_Provided passage_

That Darn Memory Bus

Among the entire GTX 600 family, the GTX 660 Ti’s one unique feature is its memory controller layout. NVIDIA built GK104 with 4 memory controllers, each 64 bits wide, giving the entire GPU a combined memory bus width of 256 bits. These memory controllers are tied into the ROPs and L2 cache, with each controller forming part of a ROP partition containing 8 ROPs (or rather 1 ROP unit capable of processing 8 operations), 128KB of L2 cache, and the memory controller. To disable any of those things means taking out a whole ROP partition, which is exactly what NVIDIA has done.

The impact on the ROPs and the L2 cache is rather straightforward – render operation throughput is reduced by 25% and there’s 25% less L2 cache to store data in – but the loss of the memory controller is a much tougher concept to deal with. This goes for both NVIDIA on the design end and for consumers on the usage end.

256 is a nice power-of-two number. For video cards with power-of-two memory bus widths, it’s very easy to equip them with a similarly power-of-two memory capacity such as 1GB, 2GB, or 4GB of memory. For various minor technical reasons (mostly the sanity of the engineers), GPU manufacturers like sticking to power-of-two memory busses. And while this is by no means a true design constraint in video card manufacturing, there are ramifications for skipping from it.

The biggest consequence of deviating from a power-of-two memory bus is that under normal circumstances this leads to a card’s memory capacity not lining up with the bulk of the cards on the market. To use the GTX 500 series as an example, NVIDIA had 1.5GB of memory on the GTX 580 at a time when the common Radeon HD 5870 had 1GB, giving NVIDIA a 512MB advantage. Later on however the common Radeon HD 6970 had 2GB of memory, leaving NVIDIA behind by 512MB. This also had one additional consequence for NVIDIA: they needed 12 memory chips where AMD needed 8, which generally inflates the bill of materials more than the price of higher speed memory in a narrower design does. This ended up not being a problem for the GTX 580 since 1.5GB was still plenty of memory for 2010/2011 and the high pricetag could easily absorb the BoM hit, but this is not always the case.

_Records to process_

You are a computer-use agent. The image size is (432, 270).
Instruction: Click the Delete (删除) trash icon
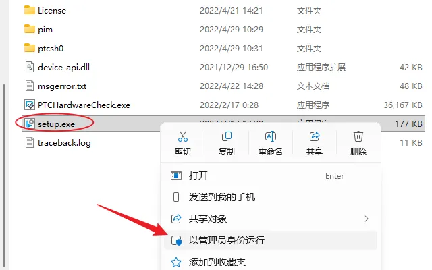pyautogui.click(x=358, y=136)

--

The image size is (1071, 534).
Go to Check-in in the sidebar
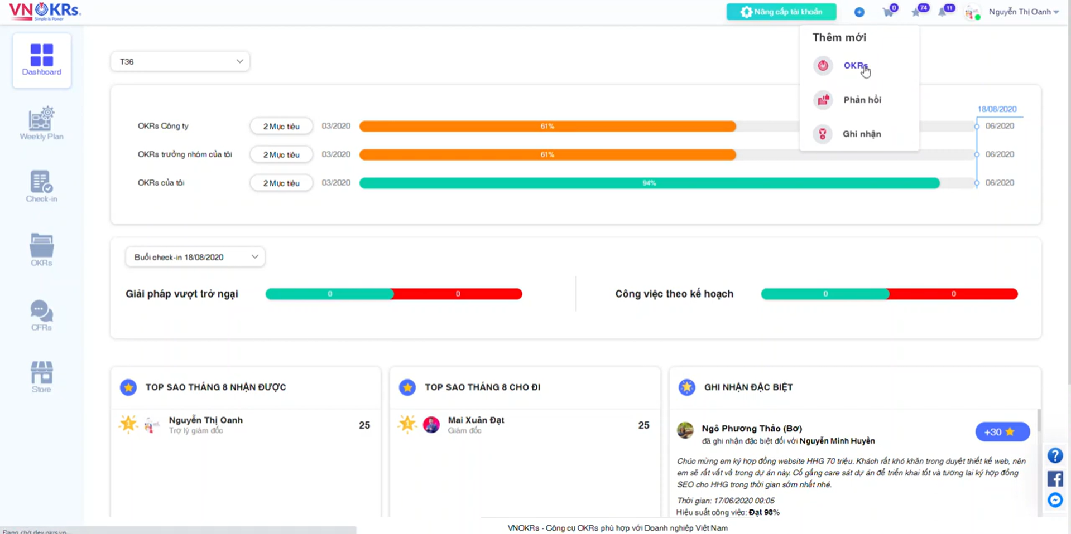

_Written problem 1_
Transcribe the passage on the GTX 660 Ti memory bus from "That Darn Memory" to "NVIDIA has done.", keeping the wording unchanged.
_Written problem 2_
In the records, restate word for word the lines from the line with "You are a computer-use" to the line with "pyautogui.click(x=358, y=136)", including both of those lines, and leave the pictures out of your answer.

_Full answer 1_
That Darn Memory Bus

Among the entire GTX 600 family, the GTX 660 Ti’s one unique feature is its memory controller layout. NVIDIA built GK104 with 4 memory controllers, each 64 bits wide, giving the entire GPU a combined memory bus width of 256 bits. These memory controllers are tied into the ROPs and L2 cache, with each controller forming part of a ROP partition containing 8 ROPs (or rather 1 ROP unit capable of processing 8 operations), 128KB of L2 cache, and the memory controller. To disable any of those things means taking out a whole ROP partition, which is exactly what NVIDIA has done.

_Full answer 2_
You are a computer-use agent. The image size is (432, 270).
Instruction: Click the Delete (删除) trash icon
pyautogui.click(x=358, y=136)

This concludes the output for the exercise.